* Work to complete
Give the lines below again exactly, starting with the line that holds "This screenshot has height=819, width=1456." and going on through the line that holds "You are a computer-use agent. Image resolution: width=1372".

(Provided records Opens)

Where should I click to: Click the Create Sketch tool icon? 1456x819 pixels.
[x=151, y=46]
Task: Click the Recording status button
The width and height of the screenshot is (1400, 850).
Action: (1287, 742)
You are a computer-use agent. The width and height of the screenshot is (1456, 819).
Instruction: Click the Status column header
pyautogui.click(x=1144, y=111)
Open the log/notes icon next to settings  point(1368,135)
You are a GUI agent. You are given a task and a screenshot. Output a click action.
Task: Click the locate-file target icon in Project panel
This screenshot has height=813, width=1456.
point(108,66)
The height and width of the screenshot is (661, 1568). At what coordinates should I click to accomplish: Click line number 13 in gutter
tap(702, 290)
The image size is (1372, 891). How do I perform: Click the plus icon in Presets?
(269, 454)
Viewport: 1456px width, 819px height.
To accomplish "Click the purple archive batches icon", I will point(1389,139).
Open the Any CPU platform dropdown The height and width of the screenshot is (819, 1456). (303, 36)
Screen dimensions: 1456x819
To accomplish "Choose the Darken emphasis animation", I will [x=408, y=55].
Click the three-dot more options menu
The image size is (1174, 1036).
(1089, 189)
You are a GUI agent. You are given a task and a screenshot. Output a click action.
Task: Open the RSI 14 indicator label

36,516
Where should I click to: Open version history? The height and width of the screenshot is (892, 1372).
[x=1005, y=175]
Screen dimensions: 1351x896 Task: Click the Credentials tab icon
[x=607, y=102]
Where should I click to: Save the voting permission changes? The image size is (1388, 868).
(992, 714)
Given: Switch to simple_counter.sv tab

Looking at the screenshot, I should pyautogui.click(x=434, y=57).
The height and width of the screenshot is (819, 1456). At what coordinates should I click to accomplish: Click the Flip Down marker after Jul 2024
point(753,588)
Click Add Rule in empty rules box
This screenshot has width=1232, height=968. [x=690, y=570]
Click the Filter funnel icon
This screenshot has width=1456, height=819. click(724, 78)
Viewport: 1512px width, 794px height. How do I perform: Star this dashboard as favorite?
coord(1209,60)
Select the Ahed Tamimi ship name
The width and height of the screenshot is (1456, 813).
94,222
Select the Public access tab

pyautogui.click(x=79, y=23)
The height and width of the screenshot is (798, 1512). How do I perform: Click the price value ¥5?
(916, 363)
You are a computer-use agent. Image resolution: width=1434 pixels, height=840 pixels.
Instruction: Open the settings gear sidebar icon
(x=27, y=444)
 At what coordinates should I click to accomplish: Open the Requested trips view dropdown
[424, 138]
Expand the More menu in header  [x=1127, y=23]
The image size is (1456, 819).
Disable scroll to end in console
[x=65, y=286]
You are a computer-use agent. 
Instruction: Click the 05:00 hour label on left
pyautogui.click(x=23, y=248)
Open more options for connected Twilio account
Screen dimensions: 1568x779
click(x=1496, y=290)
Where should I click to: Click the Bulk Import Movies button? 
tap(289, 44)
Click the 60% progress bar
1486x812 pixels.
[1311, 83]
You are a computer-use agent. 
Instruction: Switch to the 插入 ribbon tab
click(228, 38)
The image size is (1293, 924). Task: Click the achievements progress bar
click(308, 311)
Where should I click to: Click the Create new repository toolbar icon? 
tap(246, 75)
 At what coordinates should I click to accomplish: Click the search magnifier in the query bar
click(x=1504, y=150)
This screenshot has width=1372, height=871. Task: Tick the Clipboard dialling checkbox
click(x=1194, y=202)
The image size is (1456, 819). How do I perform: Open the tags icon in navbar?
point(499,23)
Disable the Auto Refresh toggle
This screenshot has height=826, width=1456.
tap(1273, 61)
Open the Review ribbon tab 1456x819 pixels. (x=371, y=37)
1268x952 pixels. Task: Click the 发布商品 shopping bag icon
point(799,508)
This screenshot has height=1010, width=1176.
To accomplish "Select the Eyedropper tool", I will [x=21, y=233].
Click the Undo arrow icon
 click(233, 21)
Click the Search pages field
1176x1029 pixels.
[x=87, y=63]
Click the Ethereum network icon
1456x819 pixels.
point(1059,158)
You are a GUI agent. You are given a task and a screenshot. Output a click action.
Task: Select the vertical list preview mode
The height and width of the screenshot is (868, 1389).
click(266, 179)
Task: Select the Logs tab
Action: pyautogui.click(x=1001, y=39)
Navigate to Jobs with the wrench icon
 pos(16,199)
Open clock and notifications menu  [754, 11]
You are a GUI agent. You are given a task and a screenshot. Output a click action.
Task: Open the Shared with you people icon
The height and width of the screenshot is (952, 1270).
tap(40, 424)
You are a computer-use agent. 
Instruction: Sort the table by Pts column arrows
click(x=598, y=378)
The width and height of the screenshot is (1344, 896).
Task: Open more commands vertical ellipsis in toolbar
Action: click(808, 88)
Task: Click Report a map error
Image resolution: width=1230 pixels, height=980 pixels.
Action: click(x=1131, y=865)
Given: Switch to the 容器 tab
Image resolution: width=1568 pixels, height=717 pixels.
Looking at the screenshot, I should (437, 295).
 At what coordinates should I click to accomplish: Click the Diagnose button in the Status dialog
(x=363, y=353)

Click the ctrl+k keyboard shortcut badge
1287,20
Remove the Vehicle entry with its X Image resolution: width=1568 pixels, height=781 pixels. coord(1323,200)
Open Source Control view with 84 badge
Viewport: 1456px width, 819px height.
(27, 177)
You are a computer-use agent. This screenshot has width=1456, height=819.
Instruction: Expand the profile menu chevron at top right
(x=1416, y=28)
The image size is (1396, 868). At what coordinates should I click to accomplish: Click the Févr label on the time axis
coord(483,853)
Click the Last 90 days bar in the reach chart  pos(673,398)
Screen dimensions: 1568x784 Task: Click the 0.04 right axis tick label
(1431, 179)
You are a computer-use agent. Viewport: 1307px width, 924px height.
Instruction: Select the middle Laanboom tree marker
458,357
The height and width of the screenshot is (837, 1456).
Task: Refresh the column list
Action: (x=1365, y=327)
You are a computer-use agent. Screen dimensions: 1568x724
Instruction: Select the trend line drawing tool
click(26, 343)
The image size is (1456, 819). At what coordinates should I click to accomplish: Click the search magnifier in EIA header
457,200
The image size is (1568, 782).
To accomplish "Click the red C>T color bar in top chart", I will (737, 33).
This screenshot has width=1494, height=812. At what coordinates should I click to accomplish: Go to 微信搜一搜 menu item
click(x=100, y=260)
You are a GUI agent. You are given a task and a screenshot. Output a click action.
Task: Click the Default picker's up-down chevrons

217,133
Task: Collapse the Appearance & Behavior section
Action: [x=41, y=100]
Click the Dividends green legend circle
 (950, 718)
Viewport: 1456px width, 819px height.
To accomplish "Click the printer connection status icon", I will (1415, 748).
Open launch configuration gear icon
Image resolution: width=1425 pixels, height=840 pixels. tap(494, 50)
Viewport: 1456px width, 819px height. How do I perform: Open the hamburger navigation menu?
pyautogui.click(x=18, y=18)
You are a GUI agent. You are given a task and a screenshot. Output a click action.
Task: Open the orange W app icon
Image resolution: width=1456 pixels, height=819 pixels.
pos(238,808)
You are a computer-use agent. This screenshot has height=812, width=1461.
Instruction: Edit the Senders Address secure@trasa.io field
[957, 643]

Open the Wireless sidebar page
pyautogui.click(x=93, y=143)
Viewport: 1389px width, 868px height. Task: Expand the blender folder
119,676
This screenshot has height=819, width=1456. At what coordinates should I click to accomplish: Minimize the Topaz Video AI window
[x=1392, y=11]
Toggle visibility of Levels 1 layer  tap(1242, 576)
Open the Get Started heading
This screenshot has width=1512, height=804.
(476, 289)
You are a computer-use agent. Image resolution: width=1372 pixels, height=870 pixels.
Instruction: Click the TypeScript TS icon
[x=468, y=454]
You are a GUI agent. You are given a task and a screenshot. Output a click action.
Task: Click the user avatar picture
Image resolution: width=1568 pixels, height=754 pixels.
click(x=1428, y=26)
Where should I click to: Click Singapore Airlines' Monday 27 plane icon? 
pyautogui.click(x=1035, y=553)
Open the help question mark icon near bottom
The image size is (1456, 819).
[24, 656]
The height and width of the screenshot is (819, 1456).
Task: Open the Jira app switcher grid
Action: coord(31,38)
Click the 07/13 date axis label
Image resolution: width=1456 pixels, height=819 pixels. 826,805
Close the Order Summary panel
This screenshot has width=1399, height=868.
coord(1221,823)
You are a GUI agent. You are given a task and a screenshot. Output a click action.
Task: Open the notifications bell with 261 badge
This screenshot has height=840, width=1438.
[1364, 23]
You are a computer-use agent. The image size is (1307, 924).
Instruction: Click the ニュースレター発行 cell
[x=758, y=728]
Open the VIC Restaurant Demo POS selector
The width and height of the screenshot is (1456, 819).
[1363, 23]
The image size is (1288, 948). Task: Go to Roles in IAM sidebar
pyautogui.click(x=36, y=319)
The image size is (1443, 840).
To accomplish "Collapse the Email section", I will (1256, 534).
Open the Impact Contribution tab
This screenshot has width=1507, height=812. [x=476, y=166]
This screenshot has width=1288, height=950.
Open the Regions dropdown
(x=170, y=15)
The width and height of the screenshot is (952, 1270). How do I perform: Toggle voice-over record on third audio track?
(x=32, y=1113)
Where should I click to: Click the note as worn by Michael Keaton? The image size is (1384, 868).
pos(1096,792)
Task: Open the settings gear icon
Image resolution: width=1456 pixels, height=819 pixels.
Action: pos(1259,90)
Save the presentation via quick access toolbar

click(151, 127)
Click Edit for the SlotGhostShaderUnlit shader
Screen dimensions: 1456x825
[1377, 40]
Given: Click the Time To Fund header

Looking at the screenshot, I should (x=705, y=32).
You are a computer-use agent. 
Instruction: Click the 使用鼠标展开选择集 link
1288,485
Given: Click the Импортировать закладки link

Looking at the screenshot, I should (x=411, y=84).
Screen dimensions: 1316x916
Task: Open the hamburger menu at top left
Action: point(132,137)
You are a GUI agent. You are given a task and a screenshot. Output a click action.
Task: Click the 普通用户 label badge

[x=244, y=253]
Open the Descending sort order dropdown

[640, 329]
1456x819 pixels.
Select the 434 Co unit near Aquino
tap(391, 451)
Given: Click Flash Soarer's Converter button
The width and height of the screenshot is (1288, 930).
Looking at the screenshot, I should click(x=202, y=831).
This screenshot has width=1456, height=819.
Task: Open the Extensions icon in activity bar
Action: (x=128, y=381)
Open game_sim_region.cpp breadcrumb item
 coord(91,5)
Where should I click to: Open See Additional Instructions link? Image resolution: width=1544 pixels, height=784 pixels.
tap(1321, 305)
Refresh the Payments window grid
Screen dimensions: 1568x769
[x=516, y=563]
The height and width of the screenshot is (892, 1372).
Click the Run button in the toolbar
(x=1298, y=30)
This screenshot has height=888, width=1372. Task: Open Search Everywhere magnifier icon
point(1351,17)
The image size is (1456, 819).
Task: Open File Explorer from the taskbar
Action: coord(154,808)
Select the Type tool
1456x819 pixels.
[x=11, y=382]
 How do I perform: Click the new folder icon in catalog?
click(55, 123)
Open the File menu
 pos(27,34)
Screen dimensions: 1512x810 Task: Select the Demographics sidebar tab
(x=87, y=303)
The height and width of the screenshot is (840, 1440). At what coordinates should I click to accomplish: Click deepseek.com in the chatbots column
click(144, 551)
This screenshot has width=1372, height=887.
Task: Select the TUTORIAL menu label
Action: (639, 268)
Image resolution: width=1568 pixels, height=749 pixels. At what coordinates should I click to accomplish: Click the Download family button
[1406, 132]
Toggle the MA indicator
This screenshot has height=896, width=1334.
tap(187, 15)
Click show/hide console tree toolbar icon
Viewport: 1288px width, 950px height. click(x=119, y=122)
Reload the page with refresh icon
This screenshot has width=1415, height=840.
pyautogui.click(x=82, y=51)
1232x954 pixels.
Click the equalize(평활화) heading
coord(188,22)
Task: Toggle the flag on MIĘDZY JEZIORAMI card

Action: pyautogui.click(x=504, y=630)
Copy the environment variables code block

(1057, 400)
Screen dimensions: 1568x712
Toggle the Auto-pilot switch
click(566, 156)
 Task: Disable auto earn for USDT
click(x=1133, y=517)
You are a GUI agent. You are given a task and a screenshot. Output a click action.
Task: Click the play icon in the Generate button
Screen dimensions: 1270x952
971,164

(Provided records Closes)

* Task output
This screenshot has height=819, width=1456. At what coordinates should I click to accomplish: Minimize the Topaz Video AI window
[x=1392, y=11]
Toggle visibility of Levels 1 layer  tap(1242, 576)
Open the Get Started heading
This screenshot has width=1512, height=804.
(476, 289)
You are a computer-use agent. Image resolution: width=1372 pixels, height=870 pixels.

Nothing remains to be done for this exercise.